Civil rights expert to deliver annual American Studies lecture

An expert on the history of the Black Power movement will deliver a free public lecture at the University of Leicester on Monday 21 October. Professor Leonard N Moore from the University of Texas at Austin will speak on ‘The 1972 National Black Political Convention and the Decline of Black Power’.

For three days in 1972 in Gary, Indiana, eight thousand American civil rights activists and Black Power leaders gathered at the National Black Political Convention, hoping to end a years-long feud that divided black America into two distinct camps: integrationists and separatists. While some form of this rift existed within black politics long before the 1968 assassination of Dr Martin Luther King Jr, his death - and the power vacuum it created - heightened tensions between the two groups, and convention leaders sought to merge these competing ideologies into a national, unified call to action. What followed, however, effectively crippled the Black Power movement and fundamentally altered the political strategy of civil rights proponents.
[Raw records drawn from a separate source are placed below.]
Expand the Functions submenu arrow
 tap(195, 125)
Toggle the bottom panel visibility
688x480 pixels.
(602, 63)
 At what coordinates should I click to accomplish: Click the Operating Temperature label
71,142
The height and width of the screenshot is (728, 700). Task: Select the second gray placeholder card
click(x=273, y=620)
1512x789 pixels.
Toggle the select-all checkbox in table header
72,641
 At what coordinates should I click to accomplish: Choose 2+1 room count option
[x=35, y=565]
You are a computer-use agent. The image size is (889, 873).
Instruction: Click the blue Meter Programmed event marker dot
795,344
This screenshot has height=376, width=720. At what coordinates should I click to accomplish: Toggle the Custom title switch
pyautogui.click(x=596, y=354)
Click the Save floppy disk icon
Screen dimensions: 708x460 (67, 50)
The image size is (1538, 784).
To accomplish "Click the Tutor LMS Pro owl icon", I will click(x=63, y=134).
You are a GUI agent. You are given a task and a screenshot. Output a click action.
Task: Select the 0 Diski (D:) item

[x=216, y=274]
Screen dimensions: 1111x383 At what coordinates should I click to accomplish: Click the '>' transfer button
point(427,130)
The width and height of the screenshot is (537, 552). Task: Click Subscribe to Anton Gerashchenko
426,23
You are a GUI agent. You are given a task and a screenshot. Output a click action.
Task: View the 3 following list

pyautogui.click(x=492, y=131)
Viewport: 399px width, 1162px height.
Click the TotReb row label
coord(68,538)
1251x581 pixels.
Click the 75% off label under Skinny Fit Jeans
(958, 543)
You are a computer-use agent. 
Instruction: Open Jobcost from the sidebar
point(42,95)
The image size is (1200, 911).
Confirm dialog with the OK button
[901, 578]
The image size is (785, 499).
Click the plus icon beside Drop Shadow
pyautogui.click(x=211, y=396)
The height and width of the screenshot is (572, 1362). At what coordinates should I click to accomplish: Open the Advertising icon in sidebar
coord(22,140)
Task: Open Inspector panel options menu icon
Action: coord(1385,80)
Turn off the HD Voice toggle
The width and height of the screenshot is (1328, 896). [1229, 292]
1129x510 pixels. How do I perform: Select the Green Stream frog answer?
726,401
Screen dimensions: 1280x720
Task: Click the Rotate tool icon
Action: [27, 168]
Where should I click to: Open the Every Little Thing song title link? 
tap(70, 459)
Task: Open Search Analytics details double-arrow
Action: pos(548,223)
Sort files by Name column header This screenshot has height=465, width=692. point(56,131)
Leonard N Moore is the Vice President for Diversity and Community Engagement and the George Littlefield Professor of American History at The University of Texas at Austin. He is a native of Cleveland, Ohio, earning his BA from Jackson State University in 1993 and his PhD from The Ohio State University in 1998. At UT Austin he teaches a class on the black power movement and a signature course titled 'Race in the Age of Trump'. He has received a number of teaching awards including the Jean Holloway Award for Excellence in Teaching and the John Warfield Teaching Award. His books include Carl B Stokes and the Rise of Black Political Power, Black Rage in New Orleans: Police Brutality and African American Activism from World War II to Hurricane Katrina and The Defeat of Black Power: Civil Rights and the National Black Political Convention of 1972.

Dr Andrew Johnstone, Director of the University's Centre for American Studies, said: "This is the eighteenth in a series of high-profile annual lectures hosted by the Centre for American Studies at the University of Leicester, and also part of Black History Month.  We are absolutely thrilled to have Professor Moore come to Leicester to discuss such an important aspect of contemporary US history."

The talk, which is free and open to the public, will take place in the Ken Edwards Building on the University of Leicester campus on Monday 21 October 2019, 5.30pm-7.00pm, followed by a drinks reception.